Project Summary: JoelVarty.com Development
We've made incredible progress on the site. All the core development work is done - components, styling, performance optimizations, everything. Now it's just a matter of adding content and doing final testing.
Project Summary: JoelVarty.com Development
Date: January 6, 2026
Status: Phases 1-8 Complete, Ready for Content & Testing
Note: This post is written from Joel's perspective (first person "I" = Joel). Technical details sections are clearly marked as written by the AI agent (Cursor - Claude Code).
We've made incredible progress on the site. All the core development work is done - components, styling, performance optimizations, everything. Now it's just a matter of adding content and doing final testing.
What We've Built
Phase 1: Project Setup ✅
- Next.js 16 project initialized
- TypeScript configured
- Tailwind CSS v4 set up
- ShadCN UI installed
- MCP servers configured
Phase 2: Core Infrastructure ✅
- Agility CMS integration complete
- Content models created (BlogPost, CareerEntry, Category, Tag)
- Containers set up
- Component models created
Phase 3: Homepage & Layout ✅
- Header with navigation and dark mode toggle
- Footer with links and social media
- Mobile menu
- Preview bar for Agility CMS
- Responsive design
- Dark mode support
Phase 4: Blog System ✅
- Blog listing component
- Blog details component
- Markdown processing with gallery support
- 7 gallery types (carousel, masonry, grid, thumbnail, stacked, comparison, tabs)
- RSS feed
- All images use AgilityPic for optimization
Phase 5: About & Career Pages ✅
- CareerTimeline component
- Updated to use AgilityPic and markdown processor
- Ready for use in About/Career pages
Phase 6: Uses Page ✅
- UsesSection component
- Category grouping
- Affiliate link support
- Updated to use AgilityPic
Phase 7: Content & CMS Integration ⏳
- All infrastructure ready
- Revalidation API route complete
- Preview mode routes complete
- Needs: Content population and page creation in Agility CMS
Phase 8: Styling & Polish ✅
- Subtle animations with reduced motion support
- Performance optimizations
- Enhanced typography
- Improved dark mode
- SEO metadata
- Next.js config optimizations
Visual Tour of the Site
Here's what we've built across all the major pages:
Homepage


Blog Listing

Career Page

Uses Page

About Page

What's Left
- Content Population - Add blog posts, career entries, uses items to Agility CMS
- Page Creation - Create /about, /career, /uses pages in Agility CMS
- UsesItem Model - Create the UsesItem content model (if not already done)
- Webhook Configuration - Set up webhooks for revalidation
- Testing - Lighthouse audit, accessibility testing, performance testing
- Deployment - Deploy to production
Joel's Thoughts / Reflections
Overall, my goal of having an entire CMS-driven Next.js website created from a prompt has been really encouraging.

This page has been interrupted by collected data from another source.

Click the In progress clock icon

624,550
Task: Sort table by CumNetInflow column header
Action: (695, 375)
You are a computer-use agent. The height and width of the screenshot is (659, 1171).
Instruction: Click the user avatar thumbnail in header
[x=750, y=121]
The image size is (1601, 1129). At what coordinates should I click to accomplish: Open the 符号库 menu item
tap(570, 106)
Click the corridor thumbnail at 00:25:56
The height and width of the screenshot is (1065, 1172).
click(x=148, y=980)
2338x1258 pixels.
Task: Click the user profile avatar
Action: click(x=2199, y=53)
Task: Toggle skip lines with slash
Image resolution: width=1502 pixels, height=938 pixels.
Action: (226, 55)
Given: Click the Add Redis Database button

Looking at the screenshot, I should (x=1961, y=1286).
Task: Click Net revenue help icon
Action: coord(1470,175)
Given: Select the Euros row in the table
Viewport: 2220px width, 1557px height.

I don’t think I’ll start with Cursor again with it‘s “auto” model selection. What I really like about the Cursor experience was that it didn’t flake out and just stop doing stuff at any point. That’s been my experience with both Claude and Copilot at different points, although I just went to Claude‘s max plan with the ability to go into overages, so we’ll see how that works.
One of my biggest peeves with Cursor is that it‘s hesitant to use MCP servers, and when it DOES choose to (or I specifically as it to use an MCP server) it tends to get into an error loop because it makes a mistake with the JSON schema and then gets into a loop of MCP calls with errors, which is scary when it’s calling the CMS, since I’m wondering whether it’s making major errors in my content models.
One of my original requirements in my dev plan was to have a 100 lighthouse score on this site. Mostly, I wanted the code to be fast and performant by default, however, the agent decided to create a github action to test the site and fail if the lighthouse score isn’t high enough. I haven’t reviewed that test yet, and I‘d like it to be only required when I make a PR and the hosting environment is updated with a preview deploy. To be continued on that.
I haven’t looked to deeply at the caching stuff in Next.js and to make sure that the on-demand revalidation will work properly from a webhook from the CMS. I‘m guessing things will be ok, since the create-next-agility-app npm package has wrapper code that automatically tags everything for revalidation. Fingers crossed on that one.